## Data listing
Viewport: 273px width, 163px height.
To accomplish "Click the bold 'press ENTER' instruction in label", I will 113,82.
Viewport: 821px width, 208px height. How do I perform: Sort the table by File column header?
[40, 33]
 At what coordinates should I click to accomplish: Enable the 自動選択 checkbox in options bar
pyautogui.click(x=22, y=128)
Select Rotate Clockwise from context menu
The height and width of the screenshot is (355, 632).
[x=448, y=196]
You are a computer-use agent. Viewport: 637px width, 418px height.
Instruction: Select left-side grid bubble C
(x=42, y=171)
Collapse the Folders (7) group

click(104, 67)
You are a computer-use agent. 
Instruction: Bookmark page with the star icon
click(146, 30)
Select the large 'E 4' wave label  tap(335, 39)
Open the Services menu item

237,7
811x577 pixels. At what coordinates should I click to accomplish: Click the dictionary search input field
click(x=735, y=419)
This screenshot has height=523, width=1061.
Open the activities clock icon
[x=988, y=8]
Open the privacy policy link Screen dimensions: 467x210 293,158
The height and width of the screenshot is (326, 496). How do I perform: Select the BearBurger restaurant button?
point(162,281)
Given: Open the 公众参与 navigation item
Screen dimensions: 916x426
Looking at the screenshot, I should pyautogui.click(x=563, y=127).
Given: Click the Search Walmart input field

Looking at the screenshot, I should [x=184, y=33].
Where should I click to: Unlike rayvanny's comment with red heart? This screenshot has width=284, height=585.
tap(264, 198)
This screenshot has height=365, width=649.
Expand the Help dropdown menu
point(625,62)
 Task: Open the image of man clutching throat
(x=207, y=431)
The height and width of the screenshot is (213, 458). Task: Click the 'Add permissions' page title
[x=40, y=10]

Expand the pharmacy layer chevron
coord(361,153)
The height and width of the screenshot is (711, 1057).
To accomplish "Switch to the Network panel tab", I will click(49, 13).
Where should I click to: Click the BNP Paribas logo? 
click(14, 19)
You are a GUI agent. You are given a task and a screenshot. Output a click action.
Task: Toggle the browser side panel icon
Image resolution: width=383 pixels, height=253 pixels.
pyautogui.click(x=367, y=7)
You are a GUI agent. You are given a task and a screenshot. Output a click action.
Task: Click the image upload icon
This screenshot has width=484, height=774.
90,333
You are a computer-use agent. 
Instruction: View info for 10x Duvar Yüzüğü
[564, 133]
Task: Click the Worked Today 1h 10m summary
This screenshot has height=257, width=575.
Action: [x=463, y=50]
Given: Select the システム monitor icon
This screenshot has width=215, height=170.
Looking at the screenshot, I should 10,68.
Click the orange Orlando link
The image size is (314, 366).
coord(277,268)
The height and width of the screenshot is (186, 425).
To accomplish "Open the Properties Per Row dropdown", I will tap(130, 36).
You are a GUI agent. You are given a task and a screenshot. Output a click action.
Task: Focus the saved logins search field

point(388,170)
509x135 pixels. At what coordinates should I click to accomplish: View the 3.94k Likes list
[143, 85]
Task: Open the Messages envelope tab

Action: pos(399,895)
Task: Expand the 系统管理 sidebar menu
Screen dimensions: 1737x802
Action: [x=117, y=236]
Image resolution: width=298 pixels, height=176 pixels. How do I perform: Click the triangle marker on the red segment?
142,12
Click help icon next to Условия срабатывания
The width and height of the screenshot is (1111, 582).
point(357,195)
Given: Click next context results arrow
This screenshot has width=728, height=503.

## Aim of the task
May I have all of the records repeated exactly?

## Exercise response
Viewport: 273px width, 163px height.
To accomplish "Click the bold 'press ENTER' instruction in label", I will 113,82.
Viewport: 821px width, 208px height. How do I perform: Sort the table by File column header?
[40, 33]
 At what coordinates should I click to accomplish: Enable the 自動選択 checkbox in options bar
pyautogui.click(x=22, y=128)
Select Rotate Clockwise from context menu
The height and width of the screenshot is (355, 632).
[x=448, y=196]
You are a computer-use agent. Viewport: 637px width, 418px height.
Instruction: Select left-side grid bubble C
(x=42, y=171)
Collapse the Folders (7) group

click(104, 67)
You are a computer-use agent. 
Instruction: Bookmark page with the star icon
click(146, 30)
Select the large 'E 4' wave label  tap(335, 39)
Open the Services menu item

237,7
811x577 pixels. At what coordinates should I click to accomplish: Click the dictionary search input field
click(x=735, y=419)
This screenshot has height=523, width=1061.
Open the activities clock icon
[x=988, y=8]
Open the privacy policy link Screen dimensions: 467x210 293,158
The height and width of the screenshot is (326, 496). How do I perform: Select the BearBurger restaurant button?
point(162,281)
Given: Open the 公众参与 navigation item
Screen dimensions: 916x426
Looking at the screenshot, I should pyautogui.click(x=563, y=127).
Given: Click the Search Walmart input field

Looking at the screenshot, I should [x=184, y=33].
Where should I click to: Unlike rayvanny's comment with red heart? This screenshot has width=284, height=585.
tap(264, 198)
This screenshot has height=365, width=649.
Expand the Help dropdown menu
point(625,62)
 Task: Open the image of man clutching throat
(x=207, y=431)
The height and width of the screenshot is (213, 458). Task: Click the 'Add permissions' page title
[x=40, y=10]

Expand the pharmacy layer chevron
coord(361,153)
The height and width of the screenshot is (711, 1057).
To accomplish "Switch to the Network panel tab", I will click(49, 13).
Where should I click to: Click the BNP Paribas logo? 
click(14, 19)
You are a GUI agent. You are given a task and a screenshot. Output a click action.
Task: Toggle the browser side panel icon
Image resolution: width=383 pixels, height=253 pixels.
pyautogui.click(x=367, y=7)
You are a GUI agent. You are given a task and a screenshot. Output a click action.
Task: Click the image upload icon
This screenshot has width=484, height=774.
90,333
You are a computer-use agent. 
Instruction: View info for 10x Duvar Yüzüğü
[564, 133]
Task: Click the Worked Today 1h 10m summary
This screenshot has height=257, width=575.
Action: [x=463, y=50]
Given: Select the システム monitor icon
This screenshot has width=215, height=170.
Looking at the screenshot, I should 10,68.
Click the orange Orlando link
The image size is (314, 366).
coord(277,268)
The height and width of the screenshot is (186, 425).
To accomplish "Open the Properties Per Row dropdown", I will tap(130, 36).
You are a GUI agent. You are given a task and a screenshot. Output a click action.
Task: Focus the saved logins search field

point(388,170)
509x135 pixels. At what coordinates should I click to accomplish: View the 3.94k Likes list
[143, 85]
Task: Open the Messages envelope tab

Action: pos(399,895)
Task: Expand the 系统管理 sidebar menu
Screen dimensions: 1737x802
Action: [x=117, y=236]
Image resolution: width=298 pixels, height=176 pixels. How do I perform: Click the triangle marker on the red segment?
142,12
Click help icon next to Условия срабатывания
The width and height of the screenshot is (1111, 582).
point(357,195)
Given: Click next context results arrow
This screenshot has width=728, height=503.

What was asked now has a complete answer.